1450 - Lettre rouge en quatre pages et jours : lettre à J.-M., 16-19 mai 1986 (4)
in memoriam J.-M.
19 mai 1986
Cette fois, il y a abandon du lit conjugal. Lundi, 9 h 15, je déjeune seul dans une cuisine où par les deux fenêtres je vois qu’il pleut. Ça n’empêche pas tout à fait les oiseaux de chanter. J’aurai bien peu dormi ici, et suis cependant content de cette échappée solitaire.
Je me souviens, à présent, que, lors de mon premier séjour à Troyes, Lindsay avait déjà entamé des confidences, laissées inachevées, qui me l’avaient rendu opaque.
Il voulait que je le conduise à Dijon, où il passe l’écrit de sa licence demain. Ainsi nous nous serions vus un peu plus longtemps. Oui, mais je ne veux pas ajouter deux cents kilomètres à mon trajet de retour.
Je me sens donc dans un état étrange, à imputer au premier chef à la fatigue. J’ai couché dans le salon donnant sur l’avenue cette nuit, et le passage des voitures a troublé mon sommeil. En allant chercher du pain tout à l’heure, mal réveillé, j’ai grillé un feu rouge, et manqué de me faire emboutir. Je suis content, mais insatisfait.
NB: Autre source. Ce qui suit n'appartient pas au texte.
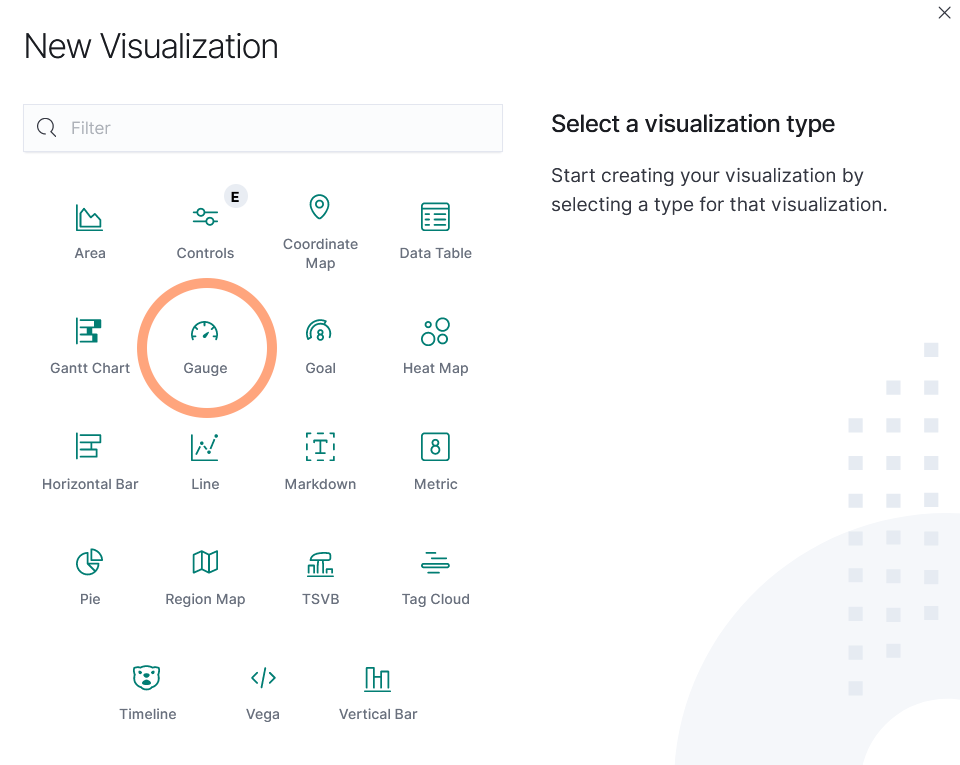Open the Region Map visualization
Screen dimensions: 960x765
[205, 563]
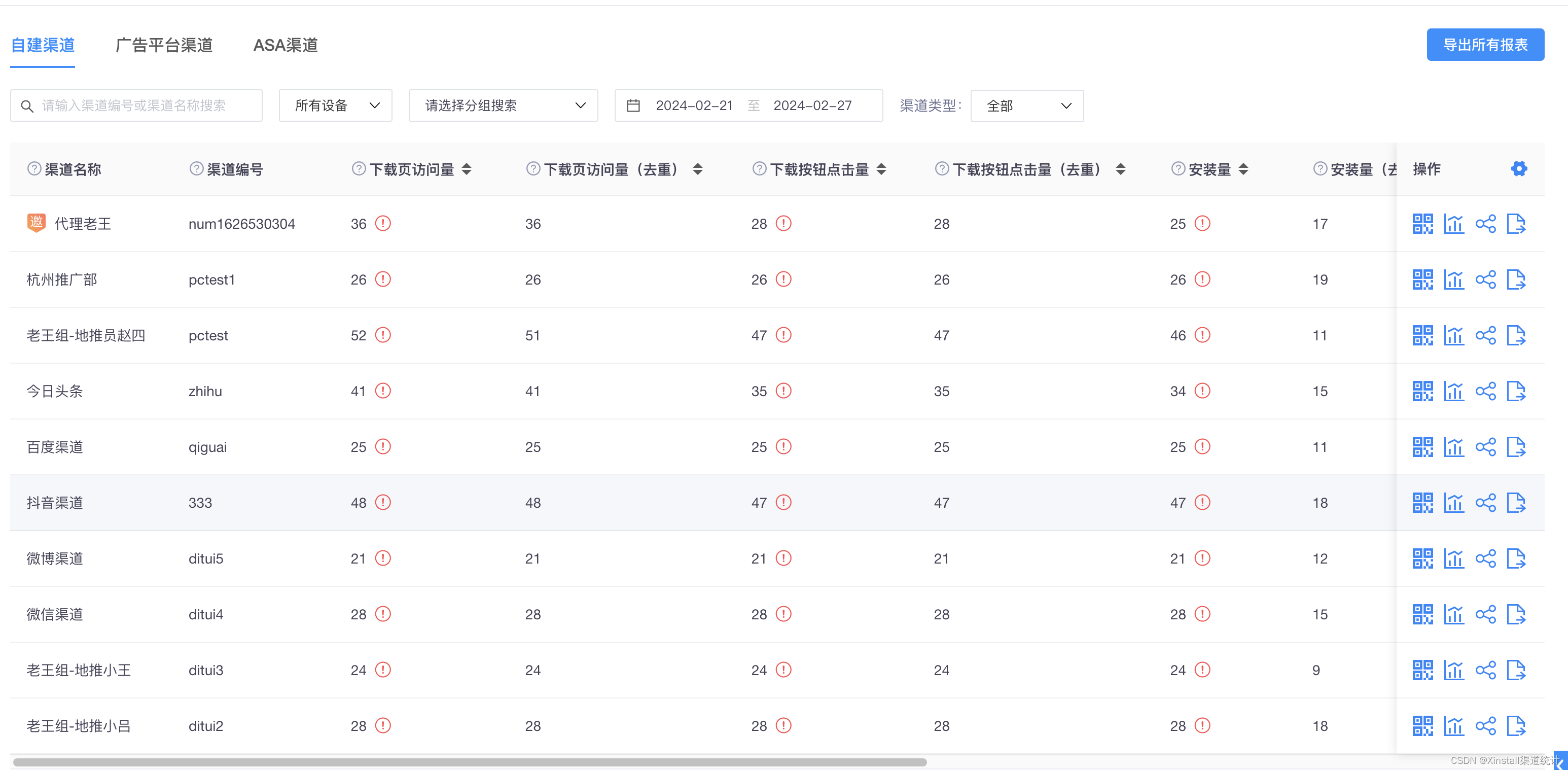Screen dimensions: 1568x770
Task: Toggle sort on 下载按钮点击量 column
Action: [x=882, y=169]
L’apparition de Cécile aura coupé ce week-end en deux. Les discours étranges de Lindsay ont crû à mesure que le temps passait. La foncière inconnaissance que l’on a des autres est un leitmotiv que les circonstances de ces semaines dernières ont rendu un trop obsédant
J’avais dit que je te laisserais à la fin de cette feuille… En fait, je te verrai sans doute ce soir, avant que cette lettre n’arrive, puisque j’irai vraisemblablement voir le film de Peter Greenaway [, The Pillow Book].
Et nous dînerons sans doute ensemble dans le courant de la semaine.
Je te laisse donc sur cette promesse d’amitié.